TASK ITEM:
Print out each entry below in full, exactly as given, excluding pictures.

--- DATASET EXTRACT ---

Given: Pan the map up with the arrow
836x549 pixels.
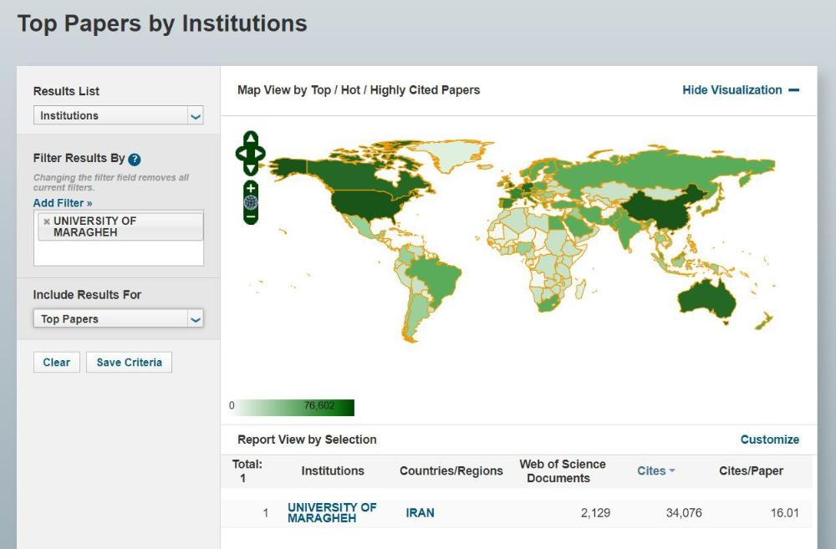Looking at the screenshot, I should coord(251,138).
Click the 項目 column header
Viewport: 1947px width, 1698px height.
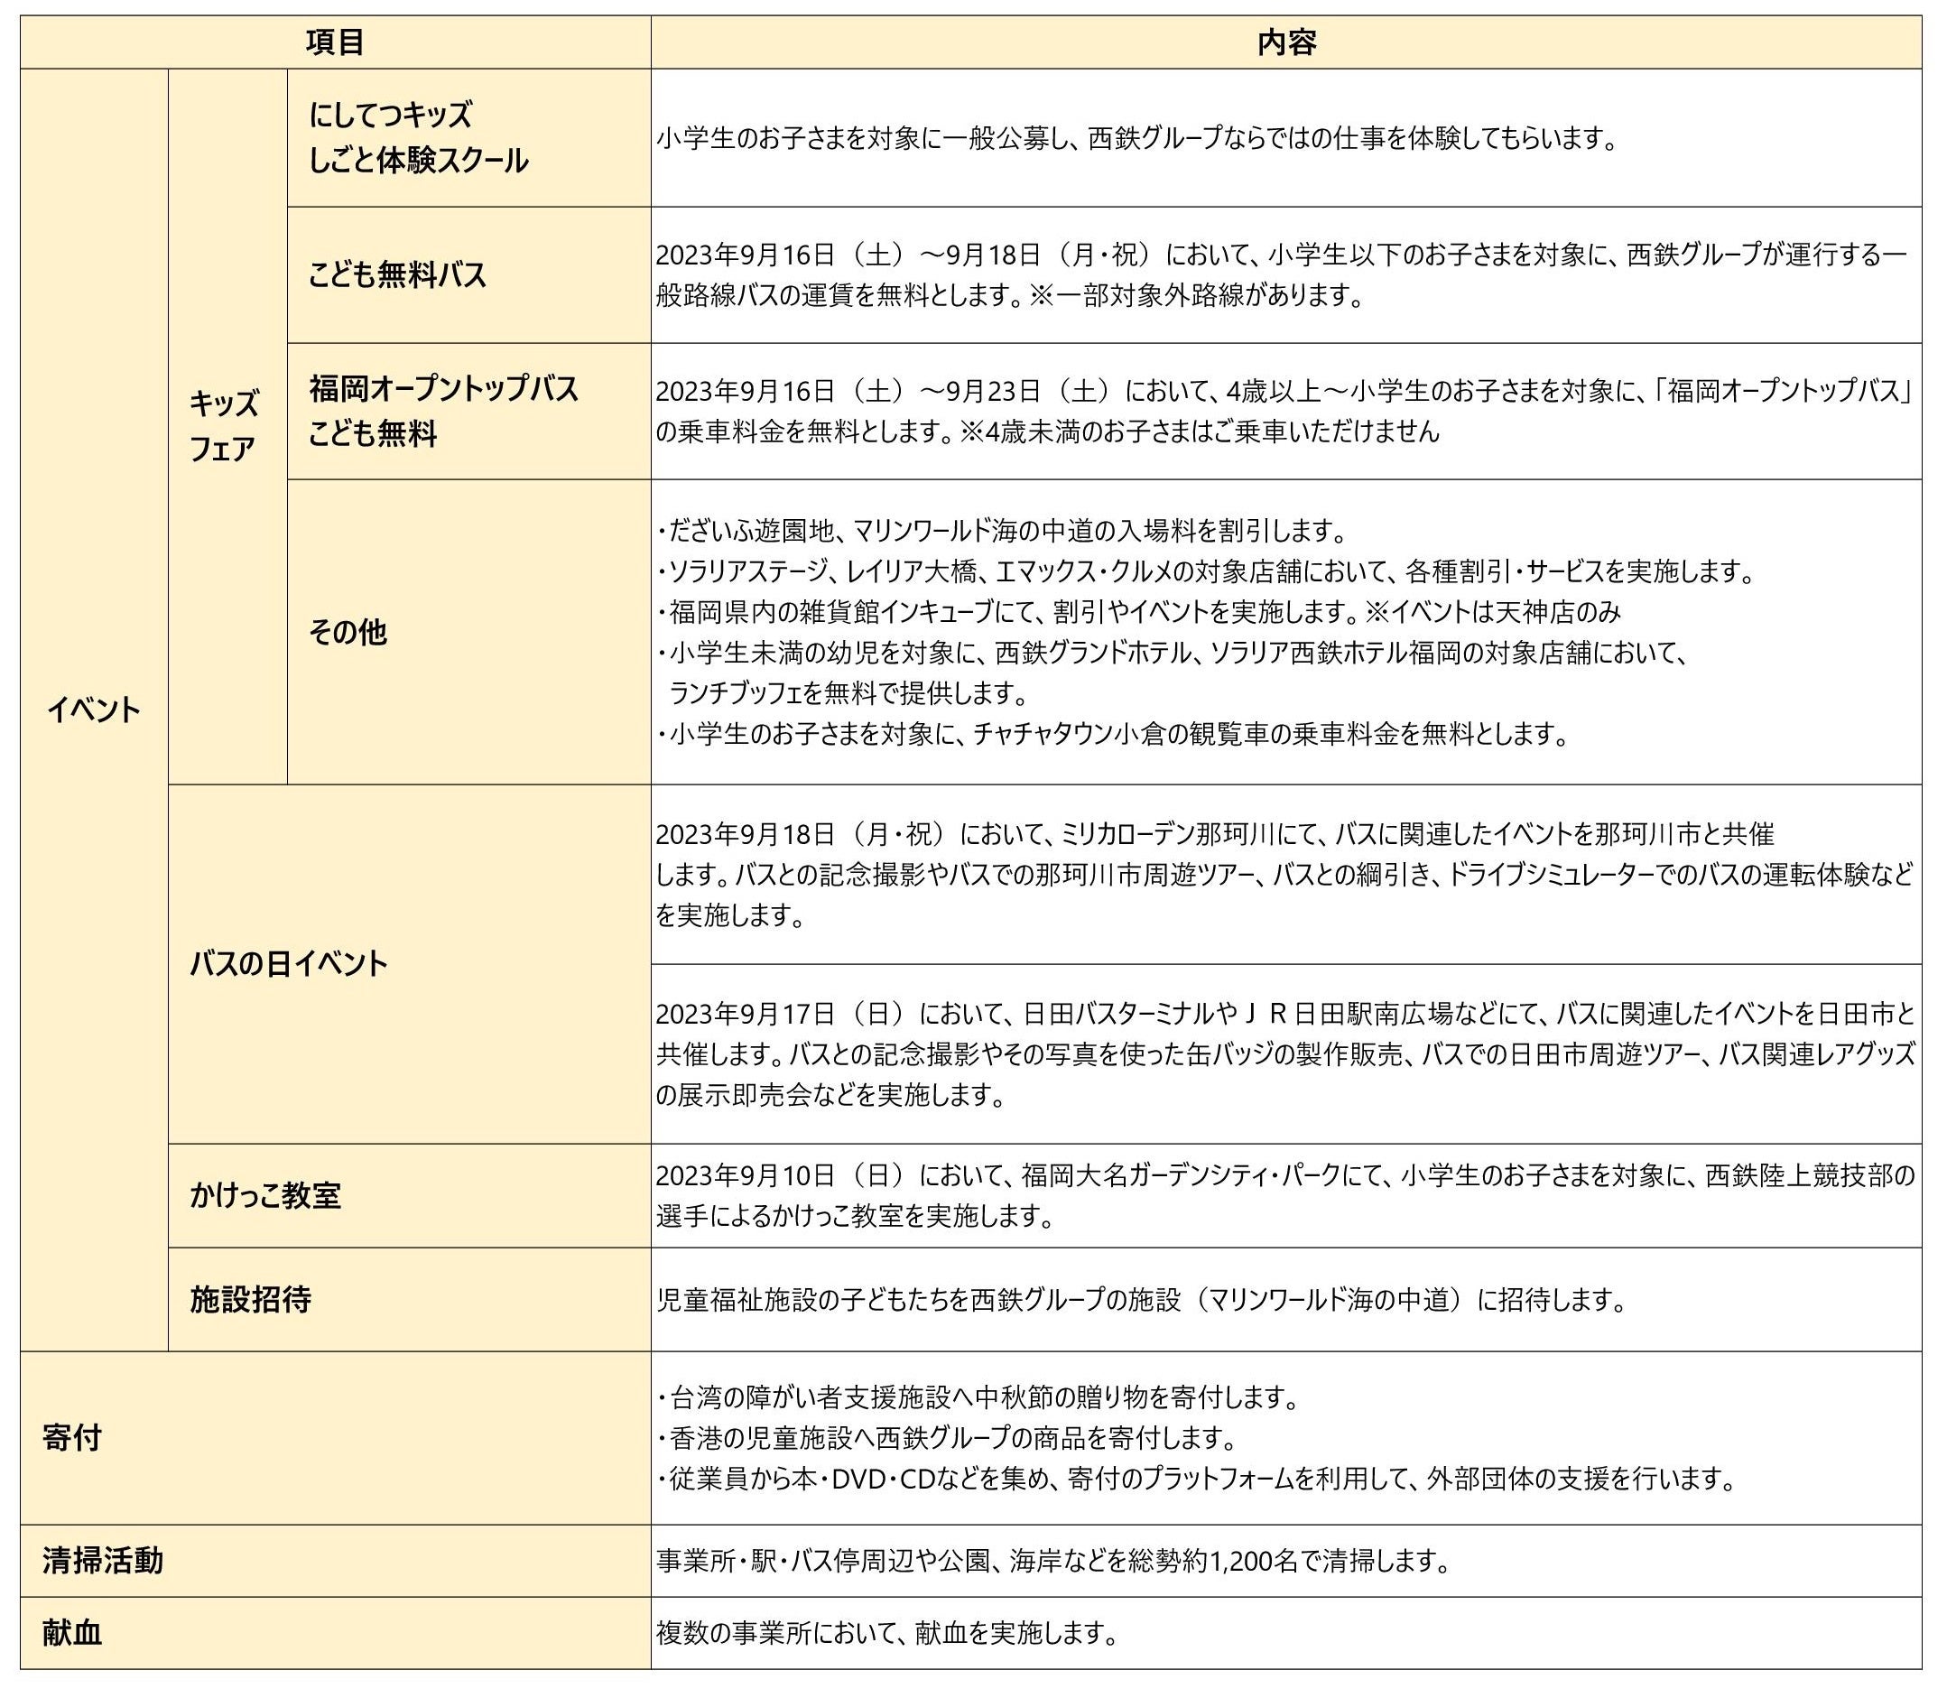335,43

---

RESULT FOR THIS EXERCISE:
Given: Pan the map up with the arrow
836x549 pixels.
Looking at the screenshot, I should coord(251,138).
Click the 項目 column header
Viewport: 1947px width, 1698px height.
335,43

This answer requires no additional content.